For achieving a ranking according to the predictive power for male fertility impairment, we derived FRP scores for individual genes (datasets M and H). For doing so, we conducted binary logistic regression analyses using the forward likelihood ratio method in SPSS 23.0 v.5 (IBM). The above categorization of genes according to previous knowledge on their fertility relevance gave the dependent variable. Thus, genes with fertility relevance according to male phenotypes belonged to category 1 (candidate markers), while genes without corresponding evidence belonged to category 0 (non-candidates). Nine metric parameters giving sequence evolution, the level of testis-enriched transcription, and network centrality were defined as covariates. Whether or not inclusion of an individual covariate significantly improved the regression model, was tested with the Wald χ² test implemented in SPSS. Effect size (f) was inferred from Nagelkerke’s R²,

An f value of 0.400 was taken as lower boundary for a large effect size [Cohen, 1988].  Levels of FRP were compared between category 0 and category 1 genes applying the Mann Whitney U (MWU) test in SPSS. This was done separately for datasets M, M′, H, and H′. We additionally tested for an association of FRP scores with absolute values of fold change of protein abundance as inferred from LFQ data (datasets M′ and H′), employing Spearman's rank correlation (SPSS).
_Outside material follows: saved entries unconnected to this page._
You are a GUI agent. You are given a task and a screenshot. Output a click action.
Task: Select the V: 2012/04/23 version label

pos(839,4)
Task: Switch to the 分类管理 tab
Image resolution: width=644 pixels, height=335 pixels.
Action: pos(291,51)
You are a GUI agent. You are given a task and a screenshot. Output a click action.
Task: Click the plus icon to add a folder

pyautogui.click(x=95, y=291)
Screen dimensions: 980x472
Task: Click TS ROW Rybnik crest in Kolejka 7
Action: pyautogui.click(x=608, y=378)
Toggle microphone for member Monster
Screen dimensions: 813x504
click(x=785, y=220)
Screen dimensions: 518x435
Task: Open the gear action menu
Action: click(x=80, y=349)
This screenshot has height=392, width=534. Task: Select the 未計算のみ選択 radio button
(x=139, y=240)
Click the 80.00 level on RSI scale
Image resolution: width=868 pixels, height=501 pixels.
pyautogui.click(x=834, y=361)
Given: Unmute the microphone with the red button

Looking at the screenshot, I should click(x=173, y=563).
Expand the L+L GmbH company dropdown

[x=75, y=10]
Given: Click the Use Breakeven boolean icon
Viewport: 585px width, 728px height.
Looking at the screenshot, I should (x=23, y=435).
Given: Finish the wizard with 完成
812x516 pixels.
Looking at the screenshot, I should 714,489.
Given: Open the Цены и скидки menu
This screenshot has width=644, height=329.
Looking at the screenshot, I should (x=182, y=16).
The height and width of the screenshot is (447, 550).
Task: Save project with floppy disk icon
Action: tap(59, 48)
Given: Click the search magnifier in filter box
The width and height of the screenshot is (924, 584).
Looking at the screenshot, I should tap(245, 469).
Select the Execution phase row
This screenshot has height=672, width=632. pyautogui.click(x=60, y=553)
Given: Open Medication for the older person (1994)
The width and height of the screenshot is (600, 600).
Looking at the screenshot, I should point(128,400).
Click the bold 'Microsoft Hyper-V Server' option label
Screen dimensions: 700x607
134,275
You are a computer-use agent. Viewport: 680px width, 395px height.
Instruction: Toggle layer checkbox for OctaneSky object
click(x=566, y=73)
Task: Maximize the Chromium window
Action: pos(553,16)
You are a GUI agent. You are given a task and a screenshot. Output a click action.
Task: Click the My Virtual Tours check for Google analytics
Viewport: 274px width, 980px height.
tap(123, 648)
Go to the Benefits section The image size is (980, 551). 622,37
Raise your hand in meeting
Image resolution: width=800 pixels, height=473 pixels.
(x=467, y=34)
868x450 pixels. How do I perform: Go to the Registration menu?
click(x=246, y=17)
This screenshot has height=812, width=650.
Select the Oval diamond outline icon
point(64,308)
All tests conducted were two-sided. We transformed p values into false discovery rates (FDR) applying the procedure of Benjamini and Hochberg [1995]. Thus, we multiplied each p value with the factor m/i, where i denotes the rank of an individual p value in the ascending order of all p values, and m is the number of tests performed. Thereby, we accounted for altogether 24 tests (2 logistic regressions with 9 χ² tests each + 4 MWU tests + 2 Spearman's rank correlations). Notably, this is a conservative approach since, in logistic regression analyses, we were primarily interested in finding a summarizing model but not to identify the best predictor variables for gene categorization. Furthermore, the LFQ measurements were not intended to identify new biomarkers, but only to validate the procedure of FRP inference. Therefore, we did not conduct significance testing of protein expression levels.

We applied arbitrary FRP threshold values of 0.600 and 0.350 to the genes in datasets M and H, for deriving proportions of true and false cases. Moreover, we matched our candidate marker set with the compilation of housekeeping genes by Eisenberg and Levanon [2013]. According to the underlying concept, in a housekeeping gene, more than half of the exons of at least one RefSeq transcript have to show largely constant expression in 16 human tissues. The matching was carried out with gene symbols and Ensembl gene IDs. These were retrieved for RefSeq mRNA IDs in the housekeeping gene compilation, using the data mining tool BioMart (Human genes: GRCh38.p13 in Ensembl Genes 99). For visualization of FRP distributions in datasets M, M′, H, and H′, we generated violin plots with the aid of BoxPlotR (http://shiny.chemgrid.org/boxplotr). Complementary network analysis aimed at a validation of the ranking of the 22 candidate markers in Table 5. Using STRING 11.0 (https://string-db.org/; visited May 29, 2020), we obtained confidence values for individual edges. The edges were collected from various sources, including text mining, experiments, databases and co-expression. Threshold values applied to the edges (0.150, 0.400, 0.700) corresponded to predefined increments for low, medium, and high confidence levels.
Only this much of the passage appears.